# Anyone Know The Weight Limit On The Dinette Bed In The 21?



## JimO (May 20, 2007)

Our owner's manual is in the TT at the dealers. My FIL broke the supports for the dining room table bed and the dealer said that he thinks the weight limit was 100 pounds. Thats crazy to me, especially when they say it can sleep 2. I guess they mean 2 small kids.









Jeni


----------



## huntr70 (Jul 8, 2005)

JimO said:


> Our owner's manual is in the TT at the dealers. My FIL broke the supports for the dining room table bed and the dealer said that he thinks the weight limit was 100 pounds. Thats crazy to me, especially when they say it can sleep 2. I guess they mean 2 small kids.
> 
> 
> 
> ...


Not sure if they are set up the same, but we had my In-laws stay on our dinette for a week and everything was fine.
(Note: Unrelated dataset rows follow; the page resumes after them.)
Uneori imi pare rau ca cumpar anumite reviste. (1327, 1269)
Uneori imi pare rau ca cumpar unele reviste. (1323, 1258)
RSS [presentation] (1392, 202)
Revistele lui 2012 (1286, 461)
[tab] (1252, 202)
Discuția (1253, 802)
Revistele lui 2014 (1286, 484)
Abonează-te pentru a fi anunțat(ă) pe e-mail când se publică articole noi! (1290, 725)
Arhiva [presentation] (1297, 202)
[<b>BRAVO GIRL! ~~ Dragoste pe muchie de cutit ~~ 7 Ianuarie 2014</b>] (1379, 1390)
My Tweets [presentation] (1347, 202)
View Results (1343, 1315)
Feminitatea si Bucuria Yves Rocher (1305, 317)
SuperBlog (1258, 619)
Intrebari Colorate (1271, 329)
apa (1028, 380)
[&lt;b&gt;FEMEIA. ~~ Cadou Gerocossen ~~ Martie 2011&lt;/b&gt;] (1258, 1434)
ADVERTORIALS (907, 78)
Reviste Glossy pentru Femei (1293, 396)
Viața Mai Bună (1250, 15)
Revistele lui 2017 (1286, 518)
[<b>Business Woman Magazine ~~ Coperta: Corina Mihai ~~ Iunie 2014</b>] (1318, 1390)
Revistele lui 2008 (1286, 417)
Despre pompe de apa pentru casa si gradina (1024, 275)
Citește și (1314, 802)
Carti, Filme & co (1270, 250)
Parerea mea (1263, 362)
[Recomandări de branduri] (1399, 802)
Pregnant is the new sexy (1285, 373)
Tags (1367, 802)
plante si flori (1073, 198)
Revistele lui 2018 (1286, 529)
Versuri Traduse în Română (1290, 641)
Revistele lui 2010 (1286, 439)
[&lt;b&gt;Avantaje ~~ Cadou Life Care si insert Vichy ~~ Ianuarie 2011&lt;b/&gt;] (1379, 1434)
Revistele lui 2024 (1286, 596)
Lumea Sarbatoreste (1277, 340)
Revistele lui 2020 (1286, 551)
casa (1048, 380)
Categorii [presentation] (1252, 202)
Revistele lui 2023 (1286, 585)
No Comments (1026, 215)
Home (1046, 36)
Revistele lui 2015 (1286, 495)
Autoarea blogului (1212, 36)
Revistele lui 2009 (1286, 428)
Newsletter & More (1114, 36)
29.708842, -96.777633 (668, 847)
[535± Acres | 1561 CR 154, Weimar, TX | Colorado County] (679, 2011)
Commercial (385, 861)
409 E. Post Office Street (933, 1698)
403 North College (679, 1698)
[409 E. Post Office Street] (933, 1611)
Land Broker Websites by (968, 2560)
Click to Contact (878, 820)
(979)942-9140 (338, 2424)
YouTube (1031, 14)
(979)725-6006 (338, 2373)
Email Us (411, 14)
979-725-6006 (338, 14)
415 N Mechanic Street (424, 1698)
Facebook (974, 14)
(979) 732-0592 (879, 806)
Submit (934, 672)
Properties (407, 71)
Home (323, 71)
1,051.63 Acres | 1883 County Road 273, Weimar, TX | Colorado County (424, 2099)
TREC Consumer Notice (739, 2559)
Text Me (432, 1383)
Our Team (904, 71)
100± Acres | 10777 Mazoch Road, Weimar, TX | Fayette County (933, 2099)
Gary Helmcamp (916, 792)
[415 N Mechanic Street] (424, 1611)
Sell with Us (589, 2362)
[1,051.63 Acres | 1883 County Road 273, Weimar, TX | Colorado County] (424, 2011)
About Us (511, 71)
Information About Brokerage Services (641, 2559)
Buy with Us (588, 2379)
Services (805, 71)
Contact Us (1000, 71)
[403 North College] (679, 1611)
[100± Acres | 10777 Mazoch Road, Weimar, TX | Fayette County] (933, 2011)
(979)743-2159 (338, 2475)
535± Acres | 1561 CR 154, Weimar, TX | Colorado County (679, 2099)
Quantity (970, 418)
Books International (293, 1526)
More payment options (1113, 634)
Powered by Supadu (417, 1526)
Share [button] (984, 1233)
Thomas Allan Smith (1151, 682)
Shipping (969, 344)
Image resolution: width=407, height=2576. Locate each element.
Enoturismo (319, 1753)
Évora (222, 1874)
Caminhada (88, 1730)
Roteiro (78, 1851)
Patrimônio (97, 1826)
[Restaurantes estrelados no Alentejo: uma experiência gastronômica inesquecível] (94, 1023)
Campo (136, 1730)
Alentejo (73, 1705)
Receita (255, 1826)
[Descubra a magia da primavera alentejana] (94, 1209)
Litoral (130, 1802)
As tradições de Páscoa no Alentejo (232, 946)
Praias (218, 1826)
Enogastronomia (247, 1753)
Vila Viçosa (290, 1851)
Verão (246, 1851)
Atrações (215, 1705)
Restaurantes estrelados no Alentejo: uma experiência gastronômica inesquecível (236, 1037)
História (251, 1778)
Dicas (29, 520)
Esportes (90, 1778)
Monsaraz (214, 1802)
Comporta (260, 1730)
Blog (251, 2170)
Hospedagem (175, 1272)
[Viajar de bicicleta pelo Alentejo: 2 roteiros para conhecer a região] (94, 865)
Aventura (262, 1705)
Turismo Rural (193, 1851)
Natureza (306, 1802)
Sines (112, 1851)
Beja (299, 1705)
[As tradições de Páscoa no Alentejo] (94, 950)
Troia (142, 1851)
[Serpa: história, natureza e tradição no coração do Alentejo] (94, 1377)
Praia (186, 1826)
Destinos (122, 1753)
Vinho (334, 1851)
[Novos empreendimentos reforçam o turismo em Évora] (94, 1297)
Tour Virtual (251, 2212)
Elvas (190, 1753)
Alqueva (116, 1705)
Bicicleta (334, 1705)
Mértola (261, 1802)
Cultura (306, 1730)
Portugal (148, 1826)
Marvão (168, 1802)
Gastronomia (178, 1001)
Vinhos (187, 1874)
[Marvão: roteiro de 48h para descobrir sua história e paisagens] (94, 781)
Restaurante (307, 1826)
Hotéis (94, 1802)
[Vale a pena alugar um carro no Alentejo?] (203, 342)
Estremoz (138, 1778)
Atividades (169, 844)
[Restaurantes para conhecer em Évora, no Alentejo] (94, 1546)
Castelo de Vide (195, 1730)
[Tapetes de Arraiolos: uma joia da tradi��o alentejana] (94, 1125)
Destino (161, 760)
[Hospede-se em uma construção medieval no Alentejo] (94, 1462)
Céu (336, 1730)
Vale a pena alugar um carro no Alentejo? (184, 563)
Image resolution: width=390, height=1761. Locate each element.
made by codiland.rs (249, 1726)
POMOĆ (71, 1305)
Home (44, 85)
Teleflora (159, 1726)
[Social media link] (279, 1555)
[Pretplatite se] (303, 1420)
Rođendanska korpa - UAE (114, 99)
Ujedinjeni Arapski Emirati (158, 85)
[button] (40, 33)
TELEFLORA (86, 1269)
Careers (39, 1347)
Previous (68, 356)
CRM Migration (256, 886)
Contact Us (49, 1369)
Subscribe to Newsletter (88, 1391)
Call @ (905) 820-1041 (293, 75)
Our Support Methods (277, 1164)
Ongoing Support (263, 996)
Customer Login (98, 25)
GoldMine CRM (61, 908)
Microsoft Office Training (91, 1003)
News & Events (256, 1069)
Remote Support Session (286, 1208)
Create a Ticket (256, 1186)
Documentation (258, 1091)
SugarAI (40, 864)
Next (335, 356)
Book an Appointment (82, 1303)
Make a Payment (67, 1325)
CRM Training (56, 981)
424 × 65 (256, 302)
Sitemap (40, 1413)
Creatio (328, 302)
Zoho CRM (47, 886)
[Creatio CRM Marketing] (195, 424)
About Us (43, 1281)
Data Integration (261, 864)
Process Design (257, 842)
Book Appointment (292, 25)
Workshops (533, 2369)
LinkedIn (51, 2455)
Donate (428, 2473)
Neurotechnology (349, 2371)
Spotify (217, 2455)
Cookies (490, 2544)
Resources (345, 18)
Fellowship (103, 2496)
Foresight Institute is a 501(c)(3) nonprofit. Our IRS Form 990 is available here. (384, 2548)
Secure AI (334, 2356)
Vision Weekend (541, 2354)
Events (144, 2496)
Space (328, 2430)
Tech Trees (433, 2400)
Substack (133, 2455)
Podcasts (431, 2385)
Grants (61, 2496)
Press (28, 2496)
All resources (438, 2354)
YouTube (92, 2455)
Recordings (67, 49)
I would bet that the pieces that support the table when laid flat were loose to begin with, or others have found that they weren't installed correctly enough to support the table.

Steve


----------



## aantolik (Apr 8, 2005)

JimO said:


> Our owner's manual is in the TT at the dealers. My FIL broke the supports for the dining room table bed and the dealer said that he thinks the weight limit was 100 pounds. Thats crazy to me, especially when they say it can sleep 2. I guess they mean 2 small kids.
> 
> 
> 
> ...


I have a 2004 23 RS which I believe has the same table as in your's. I was over 300lbs







when I slept on it several nights. Can't see a 100lb limit.


----------



## Lady Di (Oct 28, 2005)

We don't have a 21, it's a 25, but the supposed boards on the fronts of the dinette were nothing but some kind of fibrous wood - glued, and in two short pieces. well, I was kneeling on one end of the table when one shattered. DH replaced those things with real wood. Works MUCH better. I ruined a pair of jeans in the process, but my leg was not too bad.


----------



## BlueWedge (Sep 11, 2005)

The manual is always available online Outback Owners Manual from Keystone.

I couldn't find the dinette weight limit in the manual. I would say that the dinnette should be over 300. I agree that the boards supporting the table are a bit shakey. I know the front bunks are 250. I have had someone that big on the dinette.


----------



## JimO (May 20, 2007)

Thanks guys, I'm still trying to find the weight limit. I was shocked that they tried to weasel out of fixing it based on the weight limit.


----------



## Paul and Amy (Jul 8, 2007)

Another thuoght on this is the possibility of additional support. I don't know if your dinette is held up by two posts like mine, but if it is I have considered carrying two short posts to elieviate some of the weight from the existing supports. I hope that this helps. Paul


----------



## skippershe (May 22, 2006)

Call Keystone and get their answer...(574) 535-2100

After they tell you the real weight limit, call your dealer back and tell them they are mistaken and that you need to make an appointment for a warranty repair


----------



## bridge bandit (Apr 29, 2006)

My wife works for a aluminum manufacturer and we are thinking about replacing the pieces of wood that hold up the table now with two pieces of aluminum that are thicker. Maybe she could also get made the two poles mentioned earlier (good idea).


----------



## JimO (May 20, 2007)

Now they say it might not be covered because it looks like we bounced on it. They also say its never a piece that breaks, so it must have been us. Obviously by the responses here, its not unheard of for it to break. They haven't talked to Keystone yet, but I'm ready to fight this one. My FIL was sicker then a dog trying to lay down and the whole thing broke. It took 2 adults to lift the poor guy up. Plus it was the first time we used it. Its always up as a table and not a bed.


----------



## Lady Di (Oct 28, 2005)

The (Wood?) they used on ours was some kind of composite stuff. Two layers, and two short pieces together lengthwise. This did NOT make a sturdy support!
I could have been Seriously injured when the thing broke, as a screw holding it from the inside of the dinette was exposed when the support broke. I was fortunate, as I had a 10 inch scratch from it, and a pair of jeans was ruined. The leg of the jeans was rpiipe wide open. The composite stuff shredded when it broke.

Orus BROKE! And I wasn't bouncing on it.

DH's fix was to use REAL wood, and he bolted the things on.

They won't break again.


----------